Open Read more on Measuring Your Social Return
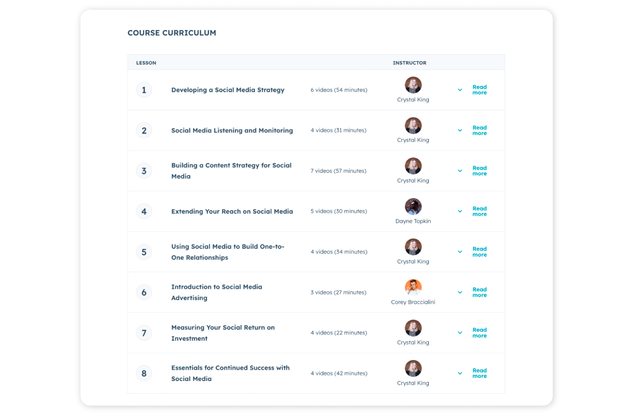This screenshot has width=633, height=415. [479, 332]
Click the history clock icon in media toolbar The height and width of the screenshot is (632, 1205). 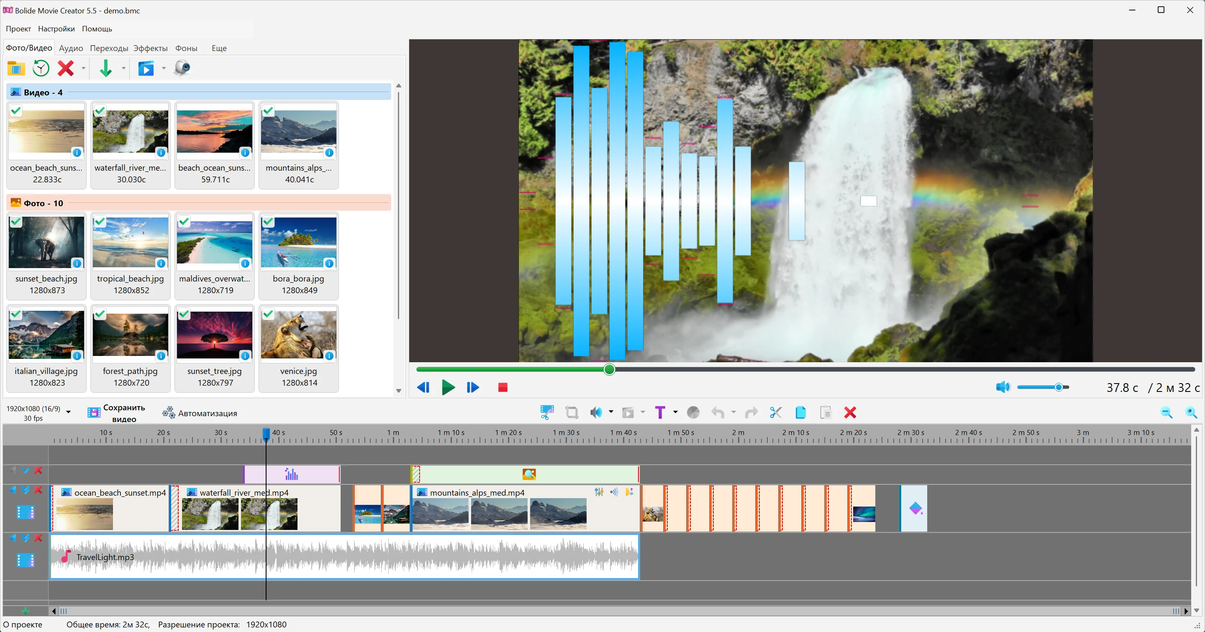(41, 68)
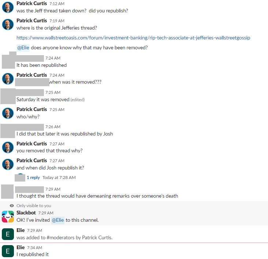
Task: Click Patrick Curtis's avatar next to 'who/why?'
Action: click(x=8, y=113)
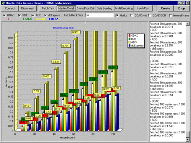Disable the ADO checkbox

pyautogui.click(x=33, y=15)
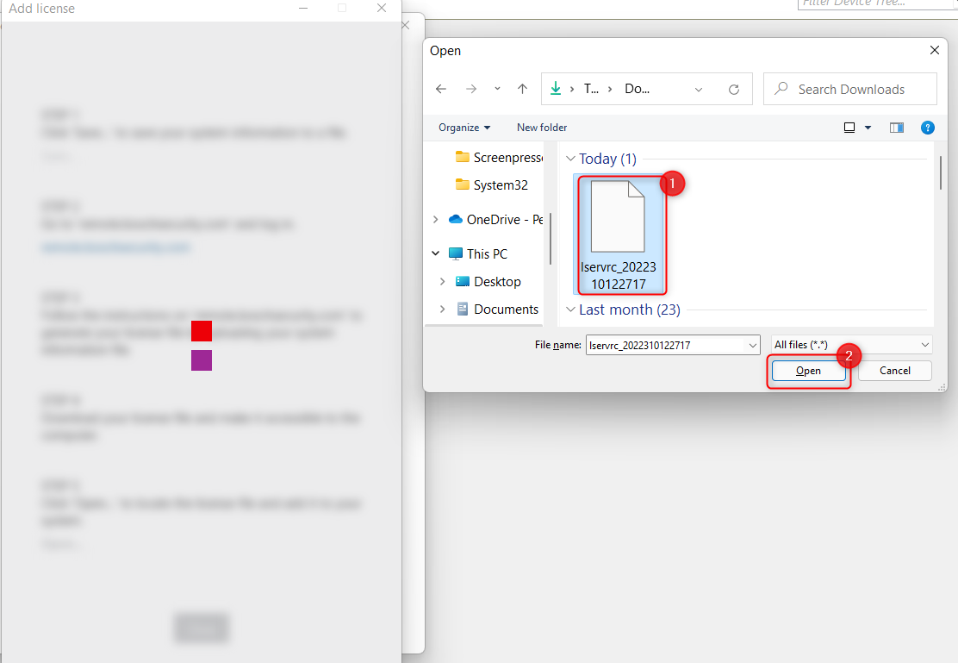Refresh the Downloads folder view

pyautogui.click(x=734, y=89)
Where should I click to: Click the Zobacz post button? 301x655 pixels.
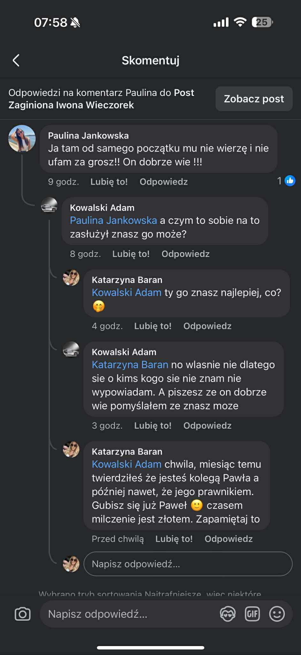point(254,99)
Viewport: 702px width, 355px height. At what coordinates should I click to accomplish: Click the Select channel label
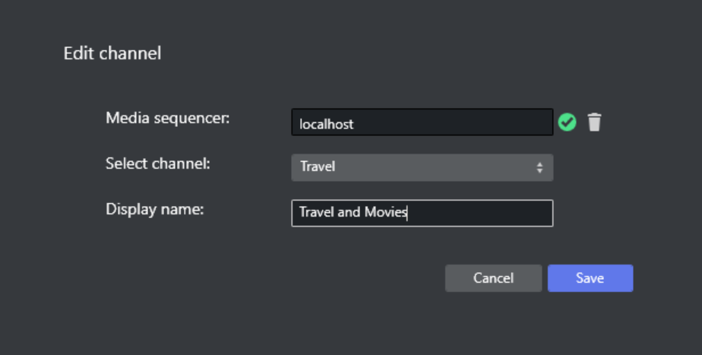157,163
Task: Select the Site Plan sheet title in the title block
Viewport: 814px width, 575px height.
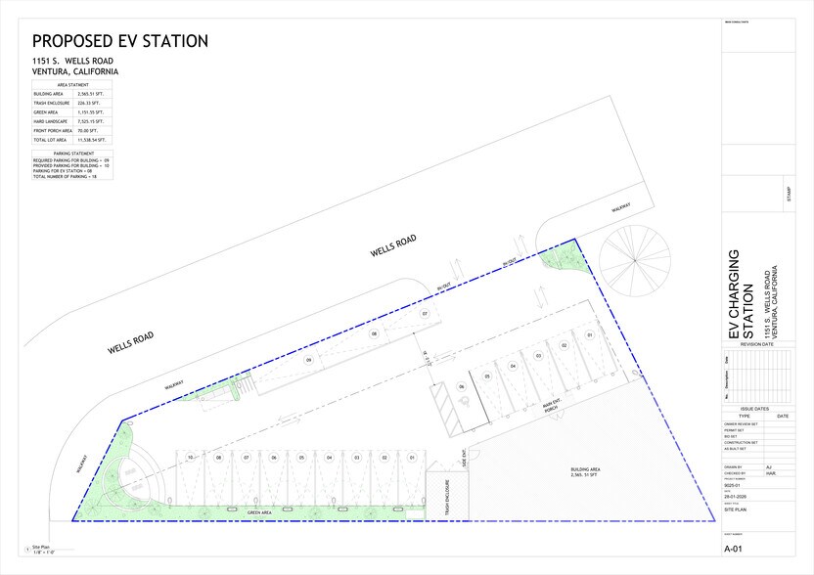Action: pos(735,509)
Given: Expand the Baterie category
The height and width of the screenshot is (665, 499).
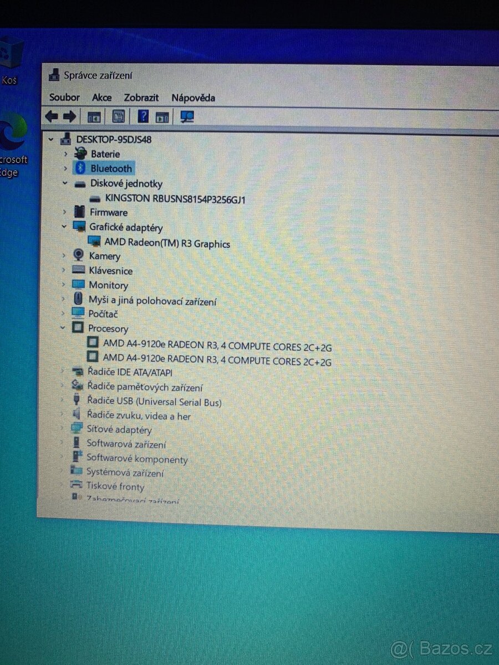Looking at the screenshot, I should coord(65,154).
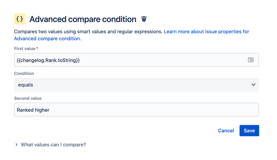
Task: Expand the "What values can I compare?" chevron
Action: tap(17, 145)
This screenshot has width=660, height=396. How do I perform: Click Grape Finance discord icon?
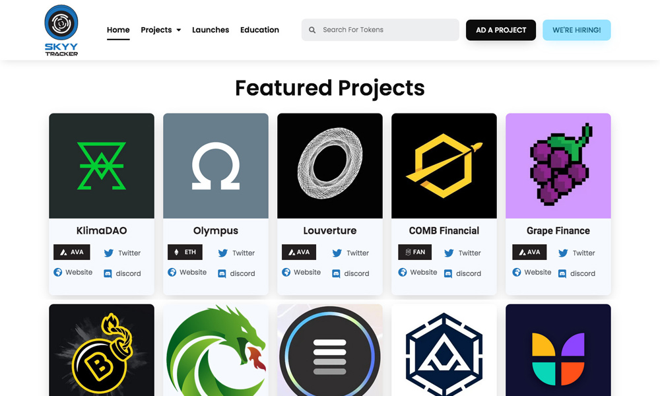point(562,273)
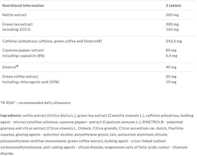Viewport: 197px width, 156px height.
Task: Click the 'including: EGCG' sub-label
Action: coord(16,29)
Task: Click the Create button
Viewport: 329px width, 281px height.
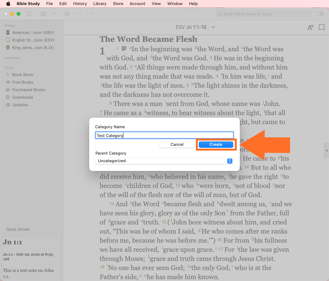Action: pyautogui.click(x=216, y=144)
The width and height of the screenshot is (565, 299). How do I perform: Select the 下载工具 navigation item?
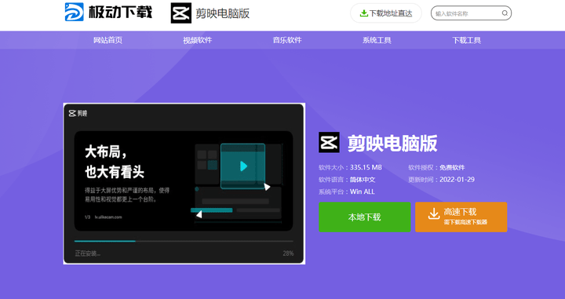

########################################

[Aim of the task]
Everything from the line with "Viewport: 329px width, 281px height." through the end of the records above, both ends included, is to be reproduced exactly, and nothing outside that span; the pictures are to be dropped.

[Response]
Viewport: 329px width, 281px height.
Action: pyautogui.click(x=216, y=144)
The width and height of the screenshot is (565, 299). How do I perform: Select the 下载工具 navigation item?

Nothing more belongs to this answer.